WHAT YOU HAVE TO DO =
Please output the entries below without altering a single character.

[Data extracted from a collection]
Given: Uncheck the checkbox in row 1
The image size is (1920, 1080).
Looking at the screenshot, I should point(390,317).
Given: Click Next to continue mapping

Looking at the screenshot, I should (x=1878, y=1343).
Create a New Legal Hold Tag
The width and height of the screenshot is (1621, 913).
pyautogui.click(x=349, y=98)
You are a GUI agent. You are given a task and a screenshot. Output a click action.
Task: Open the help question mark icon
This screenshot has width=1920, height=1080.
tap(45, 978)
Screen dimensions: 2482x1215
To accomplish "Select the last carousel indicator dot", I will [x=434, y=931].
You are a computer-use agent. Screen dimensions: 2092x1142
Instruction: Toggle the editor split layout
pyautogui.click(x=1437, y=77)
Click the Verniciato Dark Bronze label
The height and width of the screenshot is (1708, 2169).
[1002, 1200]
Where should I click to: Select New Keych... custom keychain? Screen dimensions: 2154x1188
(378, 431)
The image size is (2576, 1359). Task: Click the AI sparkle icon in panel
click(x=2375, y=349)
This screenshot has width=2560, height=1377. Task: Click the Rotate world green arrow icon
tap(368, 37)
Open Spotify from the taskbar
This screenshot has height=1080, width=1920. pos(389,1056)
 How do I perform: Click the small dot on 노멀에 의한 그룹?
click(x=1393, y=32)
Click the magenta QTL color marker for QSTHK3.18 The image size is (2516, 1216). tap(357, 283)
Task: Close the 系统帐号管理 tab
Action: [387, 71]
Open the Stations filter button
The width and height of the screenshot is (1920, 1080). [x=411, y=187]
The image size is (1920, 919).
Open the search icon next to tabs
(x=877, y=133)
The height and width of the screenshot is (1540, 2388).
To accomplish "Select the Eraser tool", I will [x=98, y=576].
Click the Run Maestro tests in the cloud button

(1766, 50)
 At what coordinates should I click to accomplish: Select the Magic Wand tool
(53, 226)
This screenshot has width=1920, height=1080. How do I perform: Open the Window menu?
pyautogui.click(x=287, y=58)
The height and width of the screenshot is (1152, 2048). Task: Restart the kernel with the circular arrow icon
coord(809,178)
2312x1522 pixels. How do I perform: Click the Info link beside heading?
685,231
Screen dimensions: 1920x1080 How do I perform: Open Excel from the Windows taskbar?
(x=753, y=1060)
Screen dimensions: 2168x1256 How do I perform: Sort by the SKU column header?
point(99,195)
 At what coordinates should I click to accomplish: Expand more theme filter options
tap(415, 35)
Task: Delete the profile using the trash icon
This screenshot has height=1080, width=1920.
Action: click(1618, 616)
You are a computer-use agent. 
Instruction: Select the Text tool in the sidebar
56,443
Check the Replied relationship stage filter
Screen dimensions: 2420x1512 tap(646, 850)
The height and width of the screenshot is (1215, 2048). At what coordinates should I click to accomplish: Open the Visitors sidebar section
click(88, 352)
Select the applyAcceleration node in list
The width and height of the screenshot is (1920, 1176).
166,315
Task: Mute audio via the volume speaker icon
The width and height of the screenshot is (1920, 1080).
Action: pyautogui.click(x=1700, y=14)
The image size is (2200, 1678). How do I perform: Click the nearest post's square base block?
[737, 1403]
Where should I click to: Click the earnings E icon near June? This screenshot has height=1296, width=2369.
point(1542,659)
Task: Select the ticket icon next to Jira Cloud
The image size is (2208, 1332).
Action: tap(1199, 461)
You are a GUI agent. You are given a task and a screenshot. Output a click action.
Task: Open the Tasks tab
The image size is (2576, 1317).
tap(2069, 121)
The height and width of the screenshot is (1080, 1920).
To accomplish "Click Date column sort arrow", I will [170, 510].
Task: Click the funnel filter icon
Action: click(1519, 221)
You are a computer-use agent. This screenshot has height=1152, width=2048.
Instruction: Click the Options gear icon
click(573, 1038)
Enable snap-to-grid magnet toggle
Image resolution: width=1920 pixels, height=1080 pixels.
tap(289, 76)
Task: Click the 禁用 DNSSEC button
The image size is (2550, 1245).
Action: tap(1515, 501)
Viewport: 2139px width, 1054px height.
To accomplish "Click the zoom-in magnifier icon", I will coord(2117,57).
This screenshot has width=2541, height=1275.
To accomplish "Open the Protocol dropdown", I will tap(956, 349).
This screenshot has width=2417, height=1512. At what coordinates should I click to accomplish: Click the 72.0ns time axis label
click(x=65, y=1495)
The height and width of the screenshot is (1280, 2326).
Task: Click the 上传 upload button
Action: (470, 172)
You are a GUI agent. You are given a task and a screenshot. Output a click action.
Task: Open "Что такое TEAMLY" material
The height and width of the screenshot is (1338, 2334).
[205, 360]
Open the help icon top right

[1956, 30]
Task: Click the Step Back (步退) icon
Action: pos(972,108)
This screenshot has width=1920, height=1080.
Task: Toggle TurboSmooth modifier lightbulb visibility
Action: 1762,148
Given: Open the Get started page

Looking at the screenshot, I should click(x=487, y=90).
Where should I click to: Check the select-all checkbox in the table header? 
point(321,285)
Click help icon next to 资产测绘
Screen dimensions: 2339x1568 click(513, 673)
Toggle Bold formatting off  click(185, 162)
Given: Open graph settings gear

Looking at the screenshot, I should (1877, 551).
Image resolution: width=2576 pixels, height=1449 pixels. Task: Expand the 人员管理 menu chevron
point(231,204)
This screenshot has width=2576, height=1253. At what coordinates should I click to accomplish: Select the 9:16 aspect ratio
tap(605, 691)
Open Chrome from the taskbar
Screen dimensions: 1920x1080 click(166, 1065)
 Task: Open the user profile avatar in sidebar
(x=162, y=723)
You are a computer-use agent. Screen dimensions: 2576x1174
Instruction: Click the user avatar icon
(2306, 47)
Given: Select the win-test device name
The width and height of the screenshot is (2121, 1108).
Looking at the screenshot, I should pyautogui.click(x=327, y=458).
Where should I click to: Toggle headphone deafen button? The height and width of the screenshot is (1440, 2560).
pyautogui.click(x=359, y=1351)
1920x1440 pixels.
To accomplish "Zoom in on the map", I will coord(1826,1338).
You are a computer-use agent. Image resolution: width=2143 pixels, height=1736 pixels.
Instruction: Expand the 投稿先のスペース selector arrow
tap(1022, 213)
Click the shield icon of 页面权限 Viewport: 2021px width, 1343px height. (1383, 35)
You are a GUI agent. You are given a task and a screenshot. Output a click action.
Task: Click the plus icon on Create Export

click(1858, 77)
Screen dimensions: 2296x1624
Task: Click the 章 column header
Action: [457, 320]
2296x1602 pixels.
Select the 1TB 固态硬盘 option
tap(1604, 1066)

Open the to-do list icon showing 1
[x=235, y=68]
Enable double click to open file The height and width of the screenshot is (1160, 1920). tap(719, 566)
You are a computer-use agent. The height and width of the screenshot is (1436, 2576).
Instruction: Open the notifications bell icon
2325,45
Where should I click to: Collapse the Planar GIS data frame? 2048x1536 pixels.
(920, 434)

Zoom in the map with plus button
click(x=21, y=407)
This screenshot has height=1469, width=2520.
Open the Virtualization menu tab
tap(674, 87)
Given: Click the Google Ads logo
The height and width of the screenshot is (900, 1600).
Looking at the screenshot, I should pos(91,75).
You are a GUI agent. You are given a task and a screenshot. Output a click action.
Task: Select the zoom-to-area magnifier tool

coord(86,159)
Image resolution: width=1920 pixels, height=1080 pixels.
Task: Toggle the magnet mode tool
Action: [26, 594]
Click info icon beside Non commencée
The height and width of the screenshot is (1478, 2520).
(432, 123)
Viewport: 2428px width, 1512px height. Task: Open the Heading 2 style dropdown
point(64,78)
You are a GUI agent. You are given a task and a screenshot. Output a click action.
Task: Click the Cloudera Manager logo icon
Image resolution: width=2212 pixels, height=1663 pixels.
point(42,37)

EXERCISE OUTPUT =
Given: Uncheck the checkbox in row 1
The image size is (1920, 1080).
Looking at the screenshot, I should point(390,317).
Given: Click Next to continue mapping

Looking at the screenshot, I should (x=1878, y=1343).
Create a New Legal Hold Tag
The width and height of the screenshot is (1621, 913).
pyautogui.click(x=349, y=98)
You are a GUI agent. You are given a task and a screenshot. Output a click action.
Task: Open the help question mark icon
This screenshot has width=1920, height=1080.
tap(45, 978)
Screen dimensions: 2482x1215
To accomplish "Select the last carousel indicator dot", I will [x=434, y=931].
You are a computer-use agent. Screen dimensions: 2092x1142
Instruction: Toggle the editor split layout
pyautogui.click(x=1437, y=77)
Click the Verniciato Dark Bronze label
The height and width of the screenshot is (1708, 2169).
[1002, 1200]
Where should I click to: Select New Keych... custom keychain? Screen dimensions: 2154x1188
(378, 431)
The image size is (2576, 1359). Task: Click the AI sparkle icon in panel
click(x=2375, y=349)
This screenshot has width=2560, height=1377. Task: Click the Rotate world green arrow icon
tap(368, 37)
Open Spotify from the taskbar
This screenshot has height=1080, width=1920. pos(389,1056)
 How do I perform: Click the small dot on 노멀에 의한 그룹?
click(x=1393, y=32)
Click the magenta QTL color marker for QSTHK3.18 The image size is (2516, 1216). tap(357, 283)
Task: Close the 系统帐号管理 tab
Action: [387, 71]
Open the Stations filter button
The width and height of the screenshot is (1920, 1080). [x=411, y=187]
The image size is (1920, 919).
Open the search icon next to tabs
(x=877, y=133)
The height and width of the screenshot is (1540, 2388).
To accomplish "Select the Eraser tool", I will [x=98, y=576].
Click the Run Maestro tests in the cloud button

(1766, 50)
 At what coordinates should I click to accomplish: Select the Magic Wand tool
(53, 226)
This screenshot has width=1920, height=1080. How do I perform: Open the Window menu?
pyautogui.click(x=287, y=58)
The height and width of the screenshot is (1152, 2048). Task: Restart the kernel with the circular arrow icon
coord(809,178)
2312x1522 pixels. How do I perform: Click the Info link beside heading?
685,231
Screen dimensions: 1920x1080 How do I perform: Open Excel from the Windows taskbar?
(x=753, y=1060)
Screen dimensions: 2168x1256 How do I perform: Sort by the SKU column header?
point(99,195)
 At what coordinates should I click to accomplish: Expand more theme filter options
tap(415, 35)
Task: Delete the profile using the trash icon
This screenshot has height=1080, width=1920.
Action: click(1618, 616)
You are a computer-use agent. 
Instruction: Select the Text tool in the sidebar
56,443
Check the Replied relationship stage filter
Screen dimensions: 2420x1512 tap(646, 850)
The height and width of the screenshot is (1215, 2048). At what coordinates should I click to accomplish: Open the Visitors sidebar section
click(88, 352)
Select the applyAcceleration node in list
The width and height of the screenshot is (1920, 1176).
166,315
Task: Mute audio via the volume speaker icon
The width and height of the screenshot is (1920, 1080).
Action: pyautogui.click(x=1700, y=14)
The image size is (2200, 1678). How do I perform: Click the nearest post's square base block?
[737, 1403]
Where should I click to: Click the earnings E icon near June? This screenshot has height=1296, width=2369.
point(1542,659)
Task: Select the ticket icon next to Jira Cloud
The image size is (2208, 1332).
Action: tap(1199, 461)
You are a GUI agent. You are given a task and a screenshot. Output a click action.
Task: Open the Tasks tab
The image size is (2576, 1317).
tap(2069, 121)
The height and width of the screenshot is (1080, 1920).
To accomplish "Click Date column sort arrow", I will [170, 510].
Task: Click the funnel filter icon
Action: click(1519, 221)
You are a computer-use agent. This screenshot has height=1152, width=2048.
Instruction: Click the Options gear icon
click(573, 1038)
Enable snap-to-grid magnet toggle
Image resolution: width=1920 pixels, height=1080 pixels.
tap(289, 76)
Task: Click the 禁用 DNSSEC button
The image size is (2550, 1245).
Action: tap(1515, 501)
Viewport: 2139px width, 1054px height.
To accomplish "Click the zoom-in magnifier icon", I will coord(2117,57).
This screenshot has width=2541, height=1275.
To accomplish "Open the Protocol dropdown", I will tap(956, 349).
This screenshot has width=2417, height=1512. At what coordinates should I click to accomplish: Click the 72.0ns time axis label
click(x=65, y=1495)
The height and width of the screenshot is (1280, 2326).
Task: Click the 上传 upload button
Action: (470, 172)
You are a GUI agent. You are given a task and a screenshot. Output a click action.
Task: Open "Что такое TEAMLY" material
The height and width of the screenshot is (1338, 2334).
[205, 360]
Open the help icon top right

[1956, 30]
Task: Click the Step Back (步退) icon
Action: pos(972,108)
This screenshot has width=1920, height=1080.
Task: Toggle TurboSmooth modifier lightbulb visibility
Action: 1762,148
Given: Open the Get started page

Looking at the screenshot, I should click(x=487, y=90).
Where should I click to: Check the select-all checkbox in the table header? 
point(321,285)
Click help icon next to 资产测绘
Screen dimensions: 2339x1568 click(513, 673)
Toggle Bold formatting off  click(185, 162)
Given: Open graph settings gear

Looking at the screenshot, I should (1877, 551).
Image resolution: width=2576 pixels, height=1449 pixels. Task: Expand the 人员管理 menu chevron
point(231,204)
This screenshot has width=2576, height=1253. At what coordinates should I click to accomplish: Select the 9:16 aspect ratio
tap(605, 691)
Open Chrome from the taskbar
Screen dimensions: 1920x1080 click(166, 1065)
 Task: Open the user profile avatar in sidebar
(x=162, y=723)
You are a computer-use agent. Screen dimensions: 2576x1174
Instruction: Click the user avatar icon
(2306, 47)
Given: Select the win-test device name
The width and height of the screenshot is (2121, 1108).
Looking at the screenshot, I should pyautogui.click(x=327, y=458).
Where should I click to: Toggle headphone deafen button? The height and width of the screenshot is (1440, 2560).
pyautogui.click(x=359, y=1351)
1920x1440 pixels.
To accomplish "Zoom in on the map", I will coord(1826,1338).
You are a computer-use agent. Image resolution: width=2143 pixels, height=1736 pixels.
Instruction: Expand the 投稿先のスペース selector arrow
tap(1022, 213)
Click the shield icon of 页面权限 Viewport: 2021px width, 1343px height. (1383, 35)
You are a GUI agent. You are given a task and a screenshot. Output a click action.
Task: Click the plus icon on Create Export

click(1858, 77)
Screen dimensions: 2296x1624
Task: Click the 章 column header
Action: [457, 320]
2296x1602 pixels.
Select the 1TB 固态硬盘 option
tap(1604, 1066)

Open the to-do list icon showing 1
[x=235, y=68]
Enable double click to open file The height and width of the screenshot is (1160, 1920). tap(719, 566)
You are a computer-use agent. The height and width of the screenshot is (1436, 2576).
Instruction: Open the notifications bell icon
2325,45
Where should I click to: Collapse the Planar GIS data frame? 2048x1536 pixels.
(920, 434)

Zoom in the map with plus button
click(x=21, y=407)
This screenshot has height=1469, width=2520.
Open the Virtualization menu tab
tap(674, 87)
Given: Click the Google Ads logo
The height and width of the screenshot is (900, 1600).
Looking at the screenshot, I should pos(91,75).
You are a GUI agent. You are given a task and a screenshot. Output a click action.
Task: Select the zoom-to-area magnifier tool

coord(86,159)
Image resolution: width=1920 pixels, height=1080 pixels.
Task: Toggle the magnet mode tool
Action: [26, 594]
Click info icon beside Non commencée
The height and width of the screenshot is (1478, 2520).
(432, 123)
Viewport: 2428px width, 1512px height. Task: Open the Heading 2 style dropdown
point(64,78)
You are a GUI agent. You are given a task and a screenshot. Output a click action.
Task: Click the Cloudera Manager logo icon
Image resolution: width=2212 pixels, height=1663 pixels.
point(42,37)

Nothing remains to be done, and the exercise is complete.